(Data entries)
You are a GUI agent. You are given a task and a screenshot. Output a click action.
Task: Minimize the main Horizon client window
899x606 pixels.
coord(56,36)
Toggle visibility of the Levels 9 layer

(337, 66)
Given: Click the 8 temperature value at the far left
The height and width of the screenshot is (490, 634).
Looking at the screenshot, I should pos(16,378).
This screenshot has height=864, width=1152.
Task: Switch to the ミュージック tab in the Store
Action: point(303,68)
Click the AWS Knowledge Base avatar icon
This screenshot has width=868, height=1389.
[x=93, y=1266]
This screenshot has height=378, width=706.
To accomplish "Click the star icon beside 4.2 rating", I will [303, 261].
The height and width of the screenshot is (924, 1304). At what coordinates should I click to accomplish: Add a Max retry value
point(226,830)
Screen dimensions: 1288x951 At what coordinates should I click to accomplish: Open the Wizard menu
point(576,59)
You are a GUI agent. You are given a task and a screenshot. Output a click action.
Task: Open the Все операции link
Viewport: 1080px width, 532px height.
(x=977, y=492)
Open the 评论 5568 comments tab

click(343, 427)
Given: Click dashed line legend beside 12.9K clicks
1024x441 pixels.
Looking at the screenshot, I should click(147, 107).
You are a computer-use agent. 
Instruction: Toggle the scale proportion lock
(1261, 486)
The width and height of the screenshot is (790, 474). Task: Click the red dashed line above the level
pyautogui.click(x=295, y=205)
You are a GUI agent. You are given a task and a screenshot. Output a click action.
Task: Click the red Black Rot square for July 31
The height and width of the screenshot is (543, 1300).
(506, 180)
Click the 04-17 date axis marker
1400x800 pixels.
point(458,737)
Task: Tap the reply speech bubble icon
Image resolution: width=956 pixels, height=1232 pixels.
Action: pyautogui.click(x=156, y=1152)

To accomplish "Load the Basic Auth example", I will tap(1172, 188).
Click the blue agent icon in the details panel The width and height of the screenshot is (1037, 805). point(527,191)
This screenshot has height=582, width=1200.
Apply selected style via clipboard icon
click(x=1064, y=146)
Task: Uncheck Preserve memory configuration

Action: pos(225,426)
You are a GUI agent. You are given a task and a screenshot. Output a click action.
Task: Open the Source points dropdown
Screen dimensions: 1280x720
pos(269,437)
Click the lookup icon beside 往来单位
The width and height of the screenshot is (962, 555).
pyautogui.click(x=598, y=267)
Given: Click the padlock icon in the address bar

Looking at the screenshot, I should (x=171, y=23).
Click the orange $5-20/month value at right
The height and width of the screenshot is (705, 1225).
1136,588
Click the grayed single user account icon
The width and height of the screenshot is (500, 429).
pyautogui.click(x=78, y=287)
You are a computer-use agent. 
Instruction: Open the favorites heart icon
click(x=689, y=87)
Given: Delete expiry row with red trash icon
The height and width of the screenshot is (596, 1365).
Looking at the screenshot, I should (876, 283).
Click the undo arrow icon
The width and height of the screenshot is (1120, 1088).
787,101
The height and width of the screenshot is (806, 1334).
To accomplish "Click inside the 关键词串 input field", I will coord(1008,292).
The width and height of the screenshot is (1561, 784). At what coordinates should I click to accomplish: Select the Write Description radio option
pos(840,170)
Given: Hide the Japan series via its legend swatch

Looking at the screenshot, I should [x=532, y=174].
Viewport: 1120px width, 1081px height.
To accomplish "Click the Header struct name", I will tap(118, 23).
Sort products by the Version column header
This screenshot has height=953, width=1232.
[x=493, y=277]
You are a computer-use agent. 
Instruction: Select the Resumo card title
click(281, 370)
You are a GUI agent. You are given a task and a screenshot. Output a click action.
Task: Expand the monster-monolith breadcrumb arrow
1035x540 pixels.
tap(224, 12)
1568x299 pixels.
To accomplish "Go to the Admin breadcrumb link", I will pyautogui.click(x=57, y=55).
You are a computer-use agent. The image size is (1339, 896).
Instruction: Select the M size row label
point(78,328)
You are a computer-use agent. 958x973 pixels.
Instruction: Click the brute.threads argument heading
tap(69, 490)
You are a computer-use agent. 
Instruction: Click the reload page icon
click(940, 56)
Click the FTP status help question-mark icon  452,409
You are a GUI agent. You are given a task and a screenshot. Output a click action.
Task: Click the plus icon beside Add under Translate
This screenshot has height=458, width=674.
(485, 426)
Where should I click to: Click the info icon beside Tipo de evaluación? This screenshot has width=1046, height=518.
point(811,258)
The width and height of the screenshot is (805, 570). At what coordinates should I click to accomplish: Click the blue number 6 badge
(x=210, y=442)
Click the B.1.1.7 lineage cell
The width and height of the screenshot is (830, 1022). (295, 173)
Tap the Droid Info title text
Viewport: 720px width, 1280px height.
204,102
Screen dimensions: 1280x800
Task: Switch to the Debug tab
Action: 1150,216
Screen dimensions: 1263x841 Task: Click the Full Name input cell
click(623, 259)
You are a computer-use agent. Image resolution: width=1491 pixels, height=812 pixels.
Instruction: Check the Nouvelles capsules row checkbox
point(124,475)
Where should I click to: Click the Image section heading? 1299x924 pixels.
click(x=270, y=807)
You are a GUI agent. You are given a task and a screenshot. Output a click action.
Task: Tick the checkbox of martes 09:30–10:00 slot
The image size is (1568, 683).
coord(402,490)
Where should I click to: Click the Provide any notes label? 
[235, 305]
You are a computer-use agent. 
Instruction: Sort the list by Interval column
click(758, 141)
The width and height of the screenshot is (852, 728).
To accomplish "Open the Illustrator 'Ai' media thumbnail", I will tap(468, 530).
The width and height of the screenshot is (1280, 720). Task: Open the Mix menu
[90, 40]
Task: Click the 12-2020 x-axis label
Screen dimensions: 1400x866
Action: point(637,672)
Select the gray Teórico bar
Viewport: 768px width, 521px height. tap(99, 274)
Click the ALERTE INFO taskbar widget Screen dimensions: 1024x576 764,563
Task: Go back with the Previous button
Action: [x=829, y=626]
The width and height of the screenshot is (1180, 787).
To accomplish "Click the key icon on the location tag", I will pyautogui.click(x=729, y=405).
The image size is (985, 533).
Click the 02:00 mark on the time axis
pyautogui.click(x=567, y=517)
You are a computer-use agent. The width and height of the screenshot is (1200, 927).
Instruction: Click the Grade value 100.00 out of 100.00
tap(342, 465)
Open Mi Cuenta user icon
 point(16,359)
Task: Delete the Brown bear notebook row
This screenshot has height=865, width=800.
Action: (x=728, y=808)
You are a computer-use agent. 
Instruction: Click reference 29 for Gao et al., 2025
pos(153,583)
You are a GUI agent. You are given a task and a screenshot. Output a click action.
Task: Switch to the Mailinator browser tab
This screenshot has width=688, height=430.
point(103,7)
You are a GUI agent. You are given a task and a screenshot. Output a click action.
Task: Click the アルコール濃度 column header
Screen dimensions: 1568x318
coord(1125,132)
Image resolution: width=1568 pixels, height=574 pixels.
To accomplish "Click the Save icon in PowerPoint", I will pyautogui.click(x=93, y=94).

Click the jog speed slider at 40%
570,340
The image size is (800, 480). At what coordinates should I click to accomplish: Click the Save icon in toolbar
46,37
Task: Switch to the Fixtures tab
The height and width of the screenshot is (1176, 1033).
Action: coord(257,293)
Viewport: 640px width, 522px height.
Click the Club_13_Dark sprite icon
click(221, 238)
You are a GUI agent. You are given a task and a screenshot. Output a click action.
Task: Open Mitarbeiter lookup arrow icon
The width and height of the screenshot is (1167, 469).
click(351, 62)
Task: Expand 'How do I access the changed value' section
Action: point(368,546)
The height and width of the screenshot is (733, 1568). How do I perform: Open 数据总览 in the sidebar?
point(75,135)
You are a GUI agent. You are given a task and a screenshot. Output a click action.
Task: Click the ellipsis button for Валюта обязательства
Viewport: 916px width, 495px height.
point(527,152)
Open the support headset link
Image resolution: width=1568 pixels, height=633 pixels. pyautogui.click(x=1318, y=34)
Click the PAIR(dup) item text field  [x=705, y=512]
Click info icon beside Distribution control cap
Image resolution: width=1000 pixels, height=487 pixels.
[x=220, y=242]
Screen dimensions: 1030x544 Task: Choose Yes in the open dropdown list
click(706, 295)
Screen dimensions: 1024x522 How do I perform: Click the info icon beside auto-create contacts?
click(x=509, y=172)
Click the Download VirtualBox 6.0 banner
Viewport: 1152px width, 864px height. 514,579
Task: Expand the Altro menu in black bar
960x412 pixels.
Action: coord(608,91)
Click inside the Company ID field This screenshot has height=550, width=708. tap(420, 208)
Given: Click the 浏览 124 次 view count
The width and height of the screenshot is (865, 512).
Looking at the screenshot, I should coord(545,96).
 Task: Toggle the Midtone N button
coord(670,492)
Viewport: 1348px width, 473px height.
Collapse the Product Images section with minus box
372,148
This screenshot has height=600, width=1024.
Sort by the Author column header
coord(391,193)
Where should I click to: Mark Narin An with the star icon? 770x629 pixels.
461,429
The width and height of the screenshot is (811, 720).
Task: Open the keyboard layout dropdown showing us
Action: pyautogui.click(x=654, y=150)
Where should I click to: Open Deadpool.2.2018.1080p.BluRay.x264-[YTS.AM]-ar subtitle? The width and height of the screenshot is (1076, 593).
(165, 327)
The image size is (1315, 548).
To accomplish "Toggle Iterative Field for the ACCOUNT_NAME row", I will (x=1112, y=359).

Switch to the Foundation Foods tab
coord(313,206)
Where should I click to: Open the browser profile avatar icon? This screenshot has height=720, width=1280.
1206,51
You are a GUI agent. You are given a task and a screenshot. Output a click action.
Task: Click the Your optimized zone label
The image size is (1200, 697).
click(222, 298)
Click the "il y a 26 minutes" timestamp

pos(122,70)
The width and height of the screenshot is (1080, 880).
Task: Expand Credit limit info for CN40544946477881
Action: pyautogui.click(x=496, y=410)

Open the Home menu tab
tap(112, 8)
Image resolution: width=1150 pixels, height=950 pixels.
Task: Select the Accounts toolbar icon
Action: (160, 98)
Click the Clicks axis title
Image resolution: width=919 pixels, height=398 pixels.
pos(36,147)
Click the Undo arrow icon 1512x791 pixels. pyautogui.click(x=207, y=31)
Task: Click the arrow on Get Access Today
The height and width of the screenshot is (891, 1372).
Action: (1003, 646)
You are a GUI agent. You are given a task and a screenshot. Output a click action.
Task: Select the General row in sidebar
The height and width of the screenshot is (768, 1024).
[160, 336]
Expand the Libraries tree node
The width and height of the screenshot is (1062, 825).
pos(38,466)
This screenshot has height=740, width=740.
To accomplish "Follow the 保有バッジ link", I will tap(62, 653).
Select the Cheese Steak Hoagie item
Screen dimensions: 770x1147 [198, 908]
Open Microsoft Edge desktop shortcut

▶ _Activity_
Nothing should appear in the answer except the lines above from the line with "Instruction: Click the brute.threads" through the line with "Task: Click the 12-2020 x-axis label", both included, written out exactly.

▶ _Task response_
Instruction: Click the brute.threads argument heading
tap(69, 490)
You are a computer-use agent. 
Instruction: Click the reload page icon
click(940, 56)
Click the FTP status help question-mark icon  452,409
You are a GUI agent. You are given a task and a screenshot. Output a click action.
Task: Click the plus icon beside Add under Translate
This screenshot has height=458, width=674.
(485, 426)
Where should I click to: Click the info icon beside Tipo de evaluación? This screenshot has width=1046, height=518.
point(811,258)
The width and height of the screenshot is (805, 570). At what coordinates should I click to accomplish: Click the blue number 6 badge
(x=210, y=442)
Click the B.1.1.7 lineage cell
The width and height of the screenshot is (830, 1022). (295, 173)
Tap the Droid Info title text
Viewport: 720px width, 1280px height.
204,102
Screen dimensions: 1280x800
Task: Switch to the Debug tab
Action: 1150,216
Screen dimensions: 1263x841 Task: Click the Full Name input cell
click(623, 259)
You are a computer-use agent. Image resolution: width=1491 pixels, height=812 pixels.
Instruction: Check the Nouvelles capsules row checkbox
point(124,475)
Where should I click to: Click the Image section heading? 1299x924 pixels.
click(x=270, y=807)
You are a GUI agent. You are given a task and a screenshot. Output a click action.
Task: Tick the checkbox of martes 09:30–10:00 slot
The image size is (1568, 683).
coord(402,490)
Where should I click to: Click the Provide any notes label? 
[235, 305]
You are a computer-use agent. 
Instruction: Sort the list by Interval column
click(758, 141)
The width and height of the screenshot is (852, 728).
To accomplish "Open the Illustrator 'Ai' media thumbnail", I will tap(468, 530).
The width and height of the screenshot is (1280, 720). Task: Open the Mix menu
[90, 40]
Task: Click the 12-2020 x-axis label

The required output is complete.